Inquiétude avec les futurs contrats de cohésion territoriale

L’autre inquiétude du sénateur vient de l'avènement des contrats de cohésion territoriale prévus par la loi créant l’Agence nationale de la cohésion des territoires publiée le 23 juillet. Sur ce point, il diverge de l’ADCF qui, elle, voit d'un bon oeil l’instauration d’un contrat unique. "Dans le cadre de la mise en place de l’Agence nationale de la cohésion des territoires, le maintien de ces contrats [de ruralité] n’est à ce jour pas confirmé, s’est ainsi inquiété Bernard Delcros devant la commission des finances. Les nouveaux contrats de cohésion territoriale pourraient avoir vocation, à terme, à se substituer à plusieurs types de contrats entre l’État et les collectivités territoriales. Si tel était le cas, la ruralité serait diluée dans d’autres enjeux nationaux." Il demande donc de bien distinguer les deux types de contrats.

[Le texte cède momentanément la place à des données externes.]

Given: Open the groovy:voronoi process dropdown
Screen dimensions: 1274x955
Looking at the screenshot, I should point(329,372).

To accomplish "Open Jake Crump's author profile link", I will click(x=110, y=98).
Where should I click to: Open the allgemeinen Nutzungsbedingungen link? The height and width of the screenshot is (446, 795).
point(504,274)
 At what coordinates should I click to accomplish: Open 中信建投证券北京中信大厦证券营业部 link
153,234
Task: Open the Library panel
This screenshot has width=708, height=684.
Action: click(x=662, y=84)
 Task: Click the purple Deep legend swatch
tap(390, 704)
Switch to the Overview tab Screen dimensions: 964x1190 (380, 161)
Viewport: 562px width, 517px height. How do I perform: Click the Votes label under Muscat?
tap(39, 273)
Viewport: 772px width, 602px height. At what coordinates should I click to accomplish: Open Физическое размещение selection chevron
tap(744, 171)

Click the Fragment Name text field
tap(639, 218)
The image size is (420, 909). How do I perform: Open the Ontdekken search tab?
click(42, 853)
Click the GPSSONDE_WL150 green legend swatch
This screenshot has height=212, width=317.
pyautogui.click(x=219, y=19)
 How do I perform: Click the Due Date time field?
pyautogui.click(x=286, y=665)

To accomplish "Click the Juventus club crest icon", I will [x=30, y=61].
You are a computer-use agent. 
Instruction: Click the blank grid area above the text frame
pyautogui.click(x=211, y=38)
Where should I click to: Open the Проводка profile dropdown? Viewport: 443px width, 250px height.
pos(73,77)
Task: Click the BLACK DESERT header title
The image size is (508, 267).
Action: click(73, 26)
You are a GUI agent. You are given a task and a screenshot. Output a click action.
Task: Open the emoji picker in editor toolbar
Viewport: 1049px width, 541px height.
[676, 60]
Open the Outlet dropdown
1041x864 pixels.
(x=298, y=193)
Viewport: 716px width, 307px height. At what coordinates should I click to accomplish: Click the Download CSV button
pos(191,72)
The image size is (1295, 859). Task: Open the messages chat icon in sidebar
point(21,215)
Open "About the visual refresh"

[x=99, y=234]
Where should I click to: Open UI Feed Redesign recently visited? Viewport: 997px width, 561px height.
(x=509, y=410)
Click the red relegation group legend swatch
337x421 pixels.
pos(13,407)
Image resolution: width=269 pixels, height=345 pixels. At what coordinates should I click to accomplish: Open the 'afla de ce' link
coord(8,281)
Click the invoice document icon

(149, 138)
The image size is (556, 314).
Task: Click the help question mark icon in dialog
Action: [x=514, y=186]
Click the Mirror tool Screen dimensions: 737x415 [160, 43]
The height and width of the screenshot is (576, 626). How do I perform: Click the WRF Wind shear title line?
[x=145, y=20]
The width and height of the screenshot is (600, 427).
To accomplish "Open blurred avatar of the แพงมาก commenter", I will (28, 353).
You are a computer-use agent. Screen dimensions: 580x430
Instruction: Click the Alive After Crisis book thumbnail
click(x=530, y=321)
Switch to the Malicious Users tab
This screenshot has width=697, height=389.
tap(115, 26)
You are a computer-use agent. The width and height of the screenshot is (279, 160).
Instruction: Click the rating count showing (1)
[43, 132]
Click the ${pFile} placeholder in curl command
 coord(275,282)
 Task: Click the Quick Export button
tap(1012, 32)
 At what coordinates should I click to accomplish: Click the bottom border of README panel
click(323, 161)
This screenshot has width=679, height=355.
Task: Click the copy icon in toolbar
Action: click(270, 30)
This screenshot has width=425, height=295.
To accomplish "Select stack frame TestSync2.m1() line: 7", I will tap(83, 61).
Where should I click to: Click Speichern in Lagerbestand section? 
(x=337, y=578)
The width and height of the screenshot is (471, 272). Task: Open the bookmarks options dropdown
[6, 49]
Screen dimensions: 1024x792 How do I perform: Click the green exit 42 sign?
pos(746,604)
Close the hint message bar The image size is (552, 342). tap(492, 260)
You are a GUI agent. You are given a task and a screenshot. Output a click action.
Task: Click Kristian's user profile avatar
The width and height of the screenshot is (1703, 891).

Il propose aussi la création d’un poste de "chef de projet" des contrats, qui serait financé à 80% par l’État dans les intercommunalités de moins de 60.000 habitants.

Le sénateur entend aussi améliorer le contenu des contrats de ruralité, en instaurant notamment une "clause de revoyure". Il constate par exemple que sur les six priorités de départ, l’accès aux services publics et à la revitalisation des centres bourgs se taillent la part du lion, alors que la transition énergétique ne recouvre que 8% des crédits engagés. "Il s’agira donc que la prochaine génération de contrats de ruralité prenne davantage en compte les thématiques qui constituent les 'parents pauvres' de la première génération des contrats, d’autant qu’il s’agit de thématiques pour lesquelles l’action au niveau local est susceptible de produire un 'effet levier' déterminant", souligne-t-il.